Salen del barranco y el caza ruso completa el giro y se sitúa nuevamente a la cola del adversario.
—Disparaba con ráfagas cortas, dos o tres disparos —recordaría Kolb—, como el boxeador que hace juego de piernas en espera de colocar el gancho a la mandíbula. Se nos acabó el barranco y a él no se le acabó la munición. Salimos a una llanura en la que nuestra apurada situación podía agravarse. Entonces el comandante cambió de táctica y comenzó a describir círculos cada vez más cerrados. Yo de vez en cuando intentaba acertarle al ruso con la ametralladora, pero el condenado también sabía interpretar mi pensamiento y medio segundo antes de que apretara el gatillo bajaba el morro y desaparecía debajo de mi cola. Después volvía a emerger y me disparaba otra ráfaga corta. Una de ellas se llevó parte del timón y nos hizo algunos destrozos en el fuselaje, nada grave. Yo le gritaba al comandante que cerrara aún más los virajes. «No puedo —respondía—, tengo la palanca pegada al asiento». Así estábamos cuando, de pronto, el ruso desapareció de mi vista y al girar vi que se había estampado contra el suelo y ardía en medio de una espesa nube de humo negro: el hachazo. Aquel día grité «¡Pauka, pauka!» hasta quedarme ronco.
Carmen pone cara de no entender.
—¡Pauka, mujer, el grito de guerra de los aviadores!
El cielo está turbio de humo. Regresan volando bajo, ascendiendo solamente para internarse en alguna nube protectora.

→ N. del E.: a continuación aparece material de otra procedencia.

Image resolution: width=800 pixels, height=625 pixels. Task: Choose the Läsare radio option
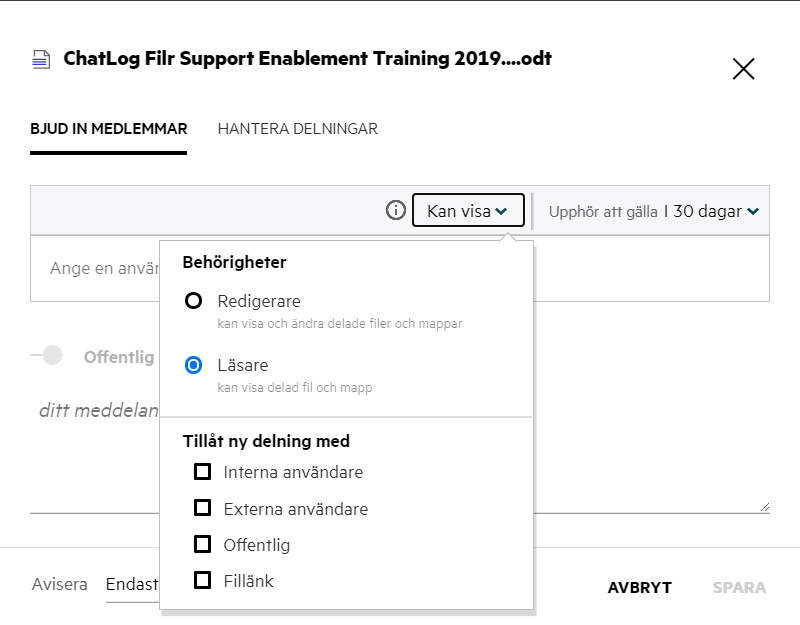tap(195, 366)
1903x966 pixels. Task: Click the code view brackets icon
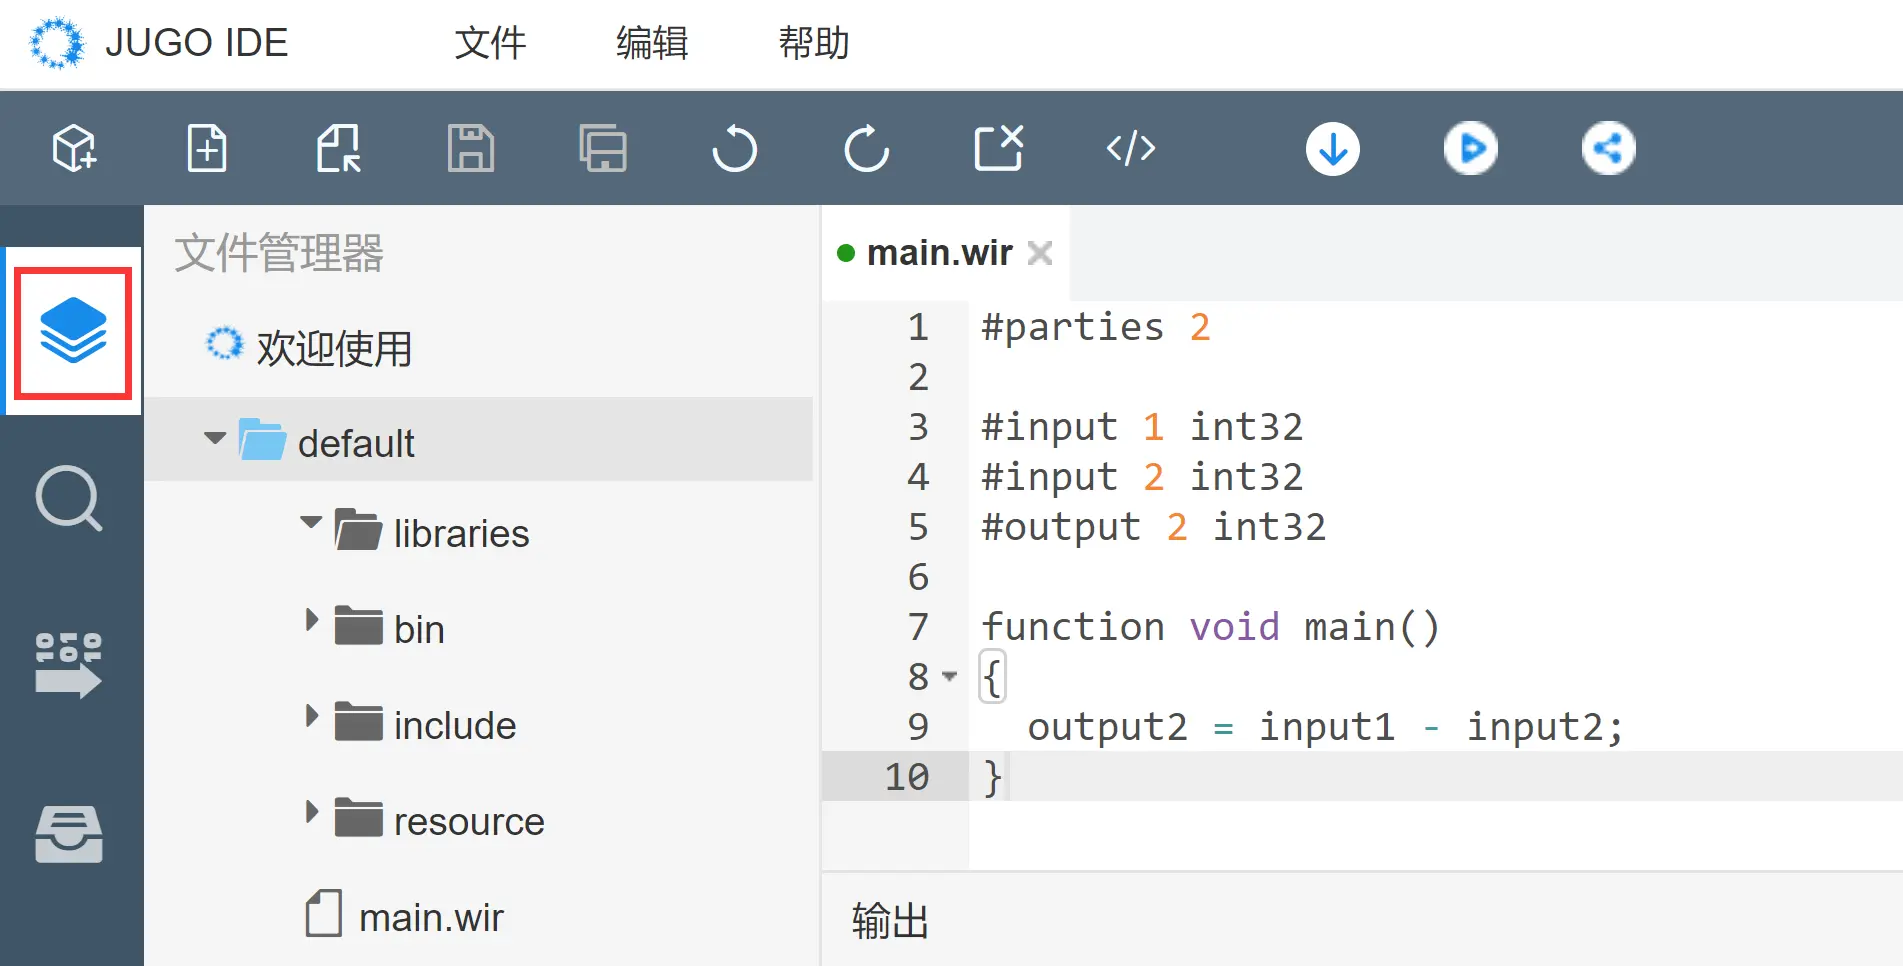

Von Balke empapado de sudor piensa en Yuri, su antiguo amigo, que ha muerto contendiendo como un caballero o quizá obsesionado por la oscura venganza.
En el aeródromo encuentran dos Stukas ardiendo después de realizar sendos aterrizajes de emergencia. Otros no regresarán nunca. Von Balke corta gas. El aparato se desliza desde la cabecera de la pista, rueda otros doscientos metros, saltando entre baches y protuberancias, y se detiene con un medio giro. Un grupo de aviadores viene a su encuentro con coñac y vasos. Hay que brindar por la victoria.